Japan's Government Bond Yields Push Investors Home, Treasury Demand Fades

Japan's Government Bond Yields Push Investors Home, Treasury Demand Fades

Japan's government bond market is pulling money home as 10- and 30-year yields rise to their highest levels since the 1990s. That shift is making U.S. Treasuries less attractive to Japanese investors, who collectively own about $1 trillion in the debt and now have a stronger domestic alternative.

BlueBay Sees Money Staying Home

Mark Dowding, chief investment officer at BlueBay, said the new cash is not headed abroad. "The new money that's being put to work won't be put to work overseas," he said to the Financial Times.

"It won’t be going into U.S. corporate bonds. It won’t be going into U.S. Treasuries. It will be going into those domestic allocations." His view fits a market that has shifted sharply as the Bank of Japan has been hiking rates while hotter inflation has lifted Japanese government bond yields.

March brought the largest monthly inflow ever into Japanese sovereign bond funds, a sign that domestic paper is reclaiming demand. For a global buyer base that had spent years chasing returns overseas, that is a meaningful turn back toward yen assets.

BoJ Rate Move Near 1%

0.75% is the current benchmark investors expect the Bank of Japan to lift next month toward 1%, and that prospect is adding pressure for capital to stay local. Yields for 10- and 30-year Japanese government bonds have risen to the highest levels since the 1990s, which changes the math for institutions deciding where to park fixed income cash.

Matt Smith, fund manager at Ruffer, said the demand shift is building. "Pressure is building — long-end domestic yields are rising," he said. "And the institutional framework is now ‘please can you bring this money home’. We think yen strength will happen slowly, then quickly."

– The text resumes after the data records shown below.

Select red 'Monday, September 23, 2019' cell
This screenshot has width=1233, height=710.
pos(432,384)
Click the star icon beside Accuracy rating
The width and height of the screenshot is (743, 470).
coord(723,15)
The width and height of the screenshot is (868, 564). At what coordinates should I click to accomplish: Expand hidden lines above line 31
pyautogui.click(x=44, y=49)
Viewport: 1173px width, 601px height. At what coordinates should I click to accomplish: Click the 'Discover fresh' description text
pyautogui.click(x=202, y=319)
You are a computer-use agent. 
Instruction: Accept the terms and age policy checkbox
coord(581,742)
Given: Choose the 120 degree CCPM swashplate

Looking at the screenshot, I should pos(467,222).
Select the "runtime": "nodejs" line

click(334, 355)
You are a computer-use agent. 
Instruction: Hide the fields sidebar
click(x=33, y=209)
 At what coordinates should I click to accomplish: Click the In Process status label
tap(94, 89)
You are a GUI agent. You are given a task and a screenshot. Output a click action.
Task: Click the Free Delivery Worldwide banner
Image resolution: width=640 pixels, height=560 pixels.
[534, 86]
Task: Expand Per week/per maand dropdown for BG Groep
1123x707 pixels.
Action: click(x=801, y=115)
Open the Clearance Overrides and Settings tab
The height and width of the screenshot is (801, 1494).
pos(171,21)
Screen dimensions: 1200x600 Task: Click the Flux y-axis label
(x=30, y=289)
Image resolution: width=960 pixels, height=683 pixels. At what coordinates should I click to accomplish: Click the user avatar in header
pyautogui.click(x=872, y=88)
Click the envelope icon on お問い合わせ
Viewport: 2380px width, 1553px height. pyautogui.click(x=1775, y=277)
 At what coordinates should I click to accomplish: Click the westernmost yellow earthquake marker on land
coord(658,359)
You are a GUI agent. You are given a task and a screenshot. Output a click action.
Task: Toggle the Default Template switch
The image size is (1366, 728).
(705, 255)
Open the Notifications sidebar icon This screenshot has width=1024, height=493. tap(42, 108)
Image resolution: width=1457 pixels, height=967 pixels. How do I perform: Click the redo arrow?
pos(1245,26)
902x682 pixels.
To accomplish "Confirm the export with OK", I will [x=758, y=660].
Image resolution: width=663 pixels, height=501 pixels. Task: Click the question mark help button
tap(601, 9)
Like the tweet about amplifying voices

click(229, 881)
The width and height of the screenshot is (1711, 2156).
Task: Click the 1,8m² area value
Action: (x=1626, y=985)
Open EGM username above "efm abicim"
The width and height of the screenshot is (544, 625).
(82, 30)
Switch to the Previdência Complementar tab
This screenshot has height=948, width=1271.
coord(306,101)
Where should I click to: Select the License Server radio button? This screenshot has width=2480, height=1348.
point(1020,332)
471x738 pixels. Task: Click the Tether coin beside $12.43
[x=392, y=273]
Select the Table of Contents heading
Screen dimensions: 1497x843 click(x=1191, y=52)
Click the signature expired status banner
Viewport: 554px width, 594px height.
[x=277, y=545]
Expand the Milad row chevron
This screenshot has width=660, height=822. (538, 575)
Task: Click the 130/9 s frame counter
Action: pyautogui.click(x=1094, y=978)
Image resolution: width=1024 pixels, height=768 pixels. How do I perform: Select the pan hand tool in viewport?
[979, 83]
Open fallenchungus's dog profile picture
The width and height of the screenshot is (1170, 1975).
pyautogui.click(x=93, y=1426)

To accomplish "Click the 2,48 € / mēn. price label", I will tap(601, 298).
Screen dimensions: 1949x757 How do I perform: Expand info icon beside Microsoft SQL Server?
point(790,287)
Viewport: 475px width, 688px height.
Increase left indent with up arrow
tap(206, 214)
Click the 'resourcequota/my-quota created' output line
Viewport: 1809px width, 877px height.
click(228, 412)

That leaves Japanese investors with a cleaner domestic choice just as foreign central banks have retreated from the U.S. bond market in recent years. If the home market keeps offering better returns, the flow that once supported Treasuries can thin further.

U.S. Auctions Show Strain

$25 billion of 30-year bonds sold by the Treasury Department at a 5% yield for the first time since 2007 showed how much compensation buyers now want at the long end. In March, auctions for two-, five- and seven-year Treasury notes all saw weak demand, and during the past week a series of U.S. debt auctions drew muted demand.

That combination leaves the Treasury needing to offer more yield to keep attracting buyers if foreign demand softens again. For investors holding U.S. duration, the pressure is not abstract: weaker Japanese appetite could help keep Treasury borrowing costs elevated even as domestic alternatives in Japan improve.